## Problem statement:
All lines before the one containing "Polski Holding Hotelowy", plus that line itself, are to be printed exactly as they appear below.

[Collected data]
Content starts

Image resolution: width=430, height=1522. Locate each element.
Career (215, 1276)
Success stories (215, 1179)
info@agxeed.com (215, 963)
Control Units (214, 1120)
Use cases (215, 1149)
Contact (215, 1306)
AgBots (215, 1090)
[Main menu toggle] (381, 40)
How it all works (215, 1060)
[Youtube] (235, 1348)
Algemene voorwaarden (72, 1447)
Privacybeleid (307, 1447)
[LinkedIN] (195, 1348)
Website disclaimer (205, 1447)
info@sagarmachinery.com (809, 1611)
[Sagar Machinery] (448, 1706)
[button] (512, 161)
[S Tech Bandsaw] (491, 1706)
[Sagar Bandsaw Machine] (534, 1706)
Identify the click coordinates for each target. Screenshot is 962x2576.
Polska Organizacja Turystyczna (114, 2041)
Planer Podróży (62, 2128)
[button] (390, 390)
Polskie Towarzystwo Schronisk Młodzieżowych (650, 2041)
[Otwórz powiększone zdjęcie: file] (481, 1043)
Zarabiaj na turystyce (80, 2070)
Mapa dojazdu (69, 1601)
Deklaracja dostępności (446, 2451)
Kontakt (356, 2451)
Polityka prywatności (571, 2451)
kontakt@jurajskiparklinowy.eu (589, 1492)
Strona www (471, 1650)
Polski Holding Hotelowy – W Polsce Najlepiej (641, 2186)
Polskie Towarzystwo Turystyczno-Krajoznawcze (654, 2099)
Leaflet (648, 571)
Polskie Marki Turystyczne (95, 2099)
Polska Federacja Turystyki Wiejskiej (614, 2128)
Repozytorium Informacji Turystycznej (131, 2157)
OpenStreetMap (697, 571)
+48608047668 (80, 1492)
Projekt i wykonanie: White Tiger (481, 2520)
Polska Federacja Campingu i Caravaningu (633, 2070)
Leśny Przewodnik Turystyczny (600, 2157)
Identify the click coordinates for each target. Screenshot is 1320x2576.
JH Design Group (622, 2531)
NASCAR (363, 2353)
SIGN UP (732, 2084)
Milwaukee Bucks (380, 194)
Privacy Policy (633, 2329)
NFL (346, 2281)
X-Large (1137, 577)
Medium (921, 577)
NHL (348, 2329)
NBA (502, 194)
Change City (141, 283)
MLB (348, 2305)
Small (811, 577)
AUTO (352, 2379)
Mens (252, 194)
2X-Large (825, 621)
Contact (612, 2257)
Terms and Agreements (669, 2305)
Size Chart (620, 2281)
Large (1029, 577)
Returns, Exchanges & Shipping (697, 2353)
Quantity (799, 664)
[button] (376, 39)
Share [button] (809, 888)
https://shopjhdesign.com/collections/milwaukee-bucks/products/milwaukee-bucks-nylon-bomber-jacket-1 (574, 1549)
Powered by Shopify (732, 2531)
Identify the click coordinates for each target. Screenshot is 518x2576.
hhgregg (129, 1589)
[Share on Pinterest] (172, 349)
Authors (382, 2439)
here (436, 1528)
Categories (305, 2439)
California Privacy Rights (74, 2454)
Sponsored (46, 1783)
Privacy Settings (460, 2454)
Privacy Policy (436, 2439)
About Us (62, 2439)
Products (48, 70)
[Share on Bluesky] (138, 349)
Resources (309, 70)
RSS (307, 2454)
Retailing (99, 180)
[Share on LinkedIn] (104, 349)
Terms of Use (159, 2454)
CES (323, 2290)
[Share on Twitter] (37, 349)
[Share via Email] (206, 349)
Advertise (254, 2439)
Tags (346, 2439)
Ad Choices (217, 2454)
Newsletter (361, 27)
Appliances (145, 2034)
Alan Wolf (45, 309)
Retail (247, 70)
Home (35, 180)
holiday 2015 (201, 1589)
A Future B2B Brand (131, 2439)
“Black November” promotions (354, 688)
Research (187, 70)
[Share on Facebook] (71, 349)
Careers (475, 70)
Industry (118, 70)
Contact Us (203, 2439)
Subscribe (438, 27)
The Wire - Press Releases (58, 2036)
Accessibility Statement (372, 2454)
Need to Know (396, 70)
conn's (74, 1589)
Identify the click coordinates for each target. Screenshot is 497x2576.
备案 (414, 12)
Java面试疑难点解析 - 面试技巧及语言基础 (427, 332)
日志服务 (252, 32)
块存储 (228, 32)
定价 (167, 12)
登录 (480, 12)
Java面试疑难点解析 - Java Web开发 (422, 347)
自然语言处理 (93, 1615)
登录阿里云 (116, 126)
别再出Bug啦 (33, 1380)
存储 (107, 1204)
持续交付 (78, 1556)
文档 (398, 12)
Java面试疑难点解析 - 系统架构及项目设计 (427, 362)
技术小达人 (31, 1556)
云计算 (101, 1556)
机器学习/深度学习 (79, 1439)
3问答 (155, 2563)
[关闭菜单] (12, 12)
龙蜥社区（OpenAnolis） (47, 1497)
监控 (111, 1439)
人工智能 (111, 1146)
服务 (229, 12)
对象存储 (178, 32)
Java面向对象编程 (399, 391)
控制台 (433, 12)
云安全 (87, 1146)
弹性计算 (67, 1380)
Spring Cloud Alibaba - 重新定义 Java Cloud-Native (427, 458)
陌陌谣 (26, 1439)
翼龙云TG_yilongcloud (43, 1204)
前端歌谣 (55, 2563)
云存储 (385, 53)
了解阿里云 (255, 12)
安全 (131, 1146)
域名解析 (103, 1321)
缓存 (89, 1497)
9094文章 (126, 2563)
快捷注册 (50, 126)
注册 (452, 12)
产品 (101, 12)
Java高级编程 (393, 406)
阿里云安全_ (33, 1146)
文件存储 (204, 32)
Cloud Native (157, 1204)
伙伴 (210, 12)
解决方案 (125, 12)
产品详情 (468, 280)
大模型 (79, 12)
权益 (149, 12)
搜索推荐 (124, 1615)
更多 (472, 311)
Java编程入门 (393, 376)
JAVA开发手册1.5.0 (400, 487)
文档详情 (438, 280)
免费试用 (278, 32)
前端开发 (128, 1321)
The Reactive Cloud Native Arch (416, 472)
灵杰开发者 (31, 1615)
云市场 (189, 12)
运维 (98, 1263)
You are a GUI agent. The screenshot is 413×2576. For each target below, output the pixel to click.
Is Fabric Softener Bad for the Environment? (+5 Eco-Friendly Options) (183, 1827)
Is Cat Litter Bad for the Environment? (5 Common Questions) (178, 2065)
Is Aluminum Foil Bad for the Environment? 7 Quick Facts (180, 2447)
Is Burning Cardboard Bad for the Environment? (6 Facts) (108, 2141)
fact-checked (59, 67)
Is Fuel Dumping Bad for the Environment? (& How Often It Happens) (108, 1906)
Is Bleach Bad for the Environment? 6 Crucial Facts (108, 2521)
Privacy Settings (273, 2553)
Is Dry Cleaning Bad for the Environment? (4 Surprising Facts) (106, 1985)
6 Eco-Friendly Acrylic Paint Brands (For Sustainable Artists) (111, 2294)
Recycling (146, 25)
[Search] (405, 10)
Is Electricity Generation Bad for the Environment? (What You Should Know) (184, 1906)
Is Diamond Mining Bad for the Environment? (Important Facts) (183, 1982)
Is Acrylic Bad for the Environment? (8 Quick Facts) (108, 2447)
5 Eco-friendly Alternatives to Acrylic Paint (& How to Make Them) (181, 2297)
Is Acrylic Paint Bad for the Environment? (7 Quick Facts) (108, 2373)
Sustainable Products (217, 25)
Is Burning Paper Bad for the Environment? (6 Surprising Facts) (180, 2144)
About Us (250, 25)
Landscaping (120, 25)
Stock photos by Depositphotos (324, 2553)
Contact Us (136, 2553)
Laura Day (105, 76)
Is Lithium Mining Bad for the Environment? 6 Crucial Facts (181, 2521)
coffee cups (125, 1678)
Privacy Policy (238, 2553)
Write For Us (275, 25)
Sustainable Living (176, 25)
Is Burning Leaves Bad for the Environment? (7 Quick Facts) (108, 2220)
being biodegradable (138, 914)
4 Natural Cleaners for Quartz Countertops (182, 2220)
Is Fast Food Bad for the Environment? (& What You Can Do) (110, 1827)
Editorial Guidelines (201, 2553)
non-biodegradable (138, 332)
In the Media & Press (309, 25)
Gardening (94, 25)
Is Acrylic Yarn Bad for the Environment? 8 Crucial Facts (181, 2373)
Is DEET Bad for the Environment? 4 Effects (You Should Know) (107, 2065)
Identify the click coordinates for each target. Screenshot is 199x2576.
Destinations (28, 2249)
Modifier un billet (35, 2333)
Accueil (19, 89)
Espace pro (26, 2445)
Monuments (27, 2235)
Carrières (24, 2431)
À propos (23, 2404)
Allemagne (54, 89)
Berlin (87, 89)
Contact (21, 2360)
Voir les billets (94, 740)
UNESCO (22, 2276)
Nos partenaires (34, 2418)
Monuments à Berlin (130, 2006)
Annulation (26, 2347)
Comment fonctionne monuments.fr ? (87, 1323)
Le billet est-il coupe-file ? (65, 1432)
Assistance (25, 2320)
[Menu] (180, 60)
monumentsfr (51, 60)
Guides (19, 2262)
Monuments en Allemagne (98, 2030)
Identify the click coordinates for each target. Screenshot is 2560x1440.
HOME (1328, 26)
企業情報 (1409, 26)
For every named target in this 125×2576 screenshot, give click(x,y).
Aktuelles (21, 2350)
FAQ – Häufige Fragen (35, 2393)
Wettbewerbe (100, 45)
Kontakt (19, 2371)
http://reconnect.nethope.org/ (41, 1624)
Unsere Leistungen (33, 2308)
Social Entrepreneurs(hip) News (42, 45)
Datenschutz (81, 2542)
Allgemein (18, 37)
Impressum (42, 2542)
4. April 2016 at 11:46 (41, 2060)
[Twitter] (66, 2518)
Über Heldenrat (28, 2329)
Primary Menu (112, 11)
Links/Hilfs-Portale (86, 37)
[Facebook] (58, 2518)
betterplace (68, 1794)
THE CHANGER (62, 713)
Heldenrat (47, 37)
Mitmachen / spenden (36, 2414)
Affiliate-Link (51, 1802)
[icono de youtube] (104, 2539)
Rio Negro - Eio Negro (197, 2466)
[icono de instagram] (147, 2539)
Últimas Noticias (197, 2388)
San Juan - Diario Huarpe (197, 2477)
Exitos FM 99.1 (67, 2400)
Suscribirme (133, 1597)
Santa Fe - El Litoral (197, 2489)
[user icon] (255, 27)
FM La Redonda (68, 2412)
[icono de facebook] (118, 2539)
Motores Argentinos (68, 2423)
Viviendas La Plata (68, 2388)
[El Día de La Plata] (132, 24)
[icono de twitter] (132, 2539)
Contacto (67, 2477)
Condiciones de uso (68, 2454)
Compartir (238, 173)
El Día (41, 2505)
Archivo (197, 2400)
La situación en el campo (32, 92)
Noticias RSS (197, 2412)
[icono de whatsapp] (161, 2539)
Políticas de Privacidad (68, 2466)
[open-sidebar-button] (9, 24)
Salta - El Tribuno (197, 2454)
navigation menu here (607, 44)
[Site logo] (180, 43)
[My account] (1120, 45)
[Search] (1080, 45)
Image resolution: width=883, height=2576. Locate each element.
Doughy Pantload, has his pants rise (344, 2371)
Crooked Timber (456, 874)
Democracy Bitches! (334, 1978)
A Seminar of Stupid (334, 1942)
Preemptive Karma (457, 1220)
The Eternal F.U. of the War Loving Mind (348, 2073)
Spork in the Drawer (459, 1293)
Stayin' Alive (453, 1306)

Content ends

## Response:
Image resolution: width=430, height=1522. Locate each element.
Career (215, 1276)
Success stories (215, 1179)
info@agxeed.com (215, 963)
Control Units (214, 1120)
Use cases (215, 1149)
Contact (215, 1306)
AgBots (215, 1090)
[Main menu toggle] (381, 40)
How it all works (215, 1060)
[Youtube] (235, 1348)
Algemene voorwaarden (72, 1447)
Privacybeleid (307, 1447)
[LinkedIN] (195, 1348)
Website disclaimer (205, 1447)
info@sagarmachinery.com (809, 1611)
[Sagar Machinery] (448, 1706)
[button] (512, 161)
[S Tech Bandsaw] (491, 1706)
[Sagar Bandsaw Machine] (534, 1706)
Identify the click coordinates for each target. Screenshot is 962x2576.
Polska Organizacja Turystyczna (114, 2041)
Planer Podróży (62, 2128)
[button] (390, 390)
Polskie Towarzystwo Schronisk Młodzieżowych (650, 2041)
[Otwórz powiększone zdjęcie: file] (481, 1043)
Zarabiaj na turystyce (80, 2070)
Mapa dojazdu (69, 1601)
Deklaracja dostępności (446, 2451)
Kontakt (356, 2451)
Polityka prywatności (571, 2451)
kontakt@jurajskiparklinowy.eu (589, 1492)
Strona www (471, 1650)
Polski Holding Hotelowy – W Polsce Najlepiej (641, 2186)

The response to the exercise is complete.